Once trust is lost, “dropping it” is the worst possible solutiuon
If Beck said this, he is missing the point- it’s not about the BC.
It is about trusting the integrity of the man in the Oval Office - and all those who put him there and who protect him from logical, honest, easily-answered inquiry
Mombasa wasn’t under Zanzibar’s sovereignty, they were under Kenya’s as the British government paid for the lease (or tribute as they called) it of the 10 mile strip including Mombasa for nearly 75 years before Zanzibar ceded the 10 mile strip. The civil records would have been under Kenya since Kenya had jurisdiction over the area they LEASED.
It’s like if you rent an apartment or house and have to list your address, you would list the place you reside and all activity would be on you. Not the landlord.
Goog’d by google? - How surprising....
Just like in America. We *were* a Republic long before the world recognized us as such.
ping
Personally, I think all the personalities on Fox have been told to zip it about this. Fear of the Fairness Doctrine? One of Ailes’ personal quirks? Who knows.
Not just early 1964, but mid to fall of 1963.
It would be better to say that Mombasa, while leased to the British, was nominally under the Sultan of Zanzibar’s sovereignty but was actually under British government, authority, control etc.

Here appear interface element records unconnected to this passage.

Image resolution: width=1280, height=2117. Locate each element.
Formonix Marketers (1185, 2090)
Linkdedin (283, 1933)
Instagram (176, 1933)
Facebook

Sovereignty is the broader, more abstract concept. By “leasing” the coastal strip, the Sultan retained, in name only, nominally, the sovereignty (he had to have it else he could not “lease” operative control to someone else). But he leased, ceded, control, de facto, on the ground administration, to the British.
So in terms of people’s perception, Mombasa was “part of Kenya.” On paper, nominally (and I’m sure people were aware of this, but at a secondary level of awareness), it was still under the Sultan’s sovereignty.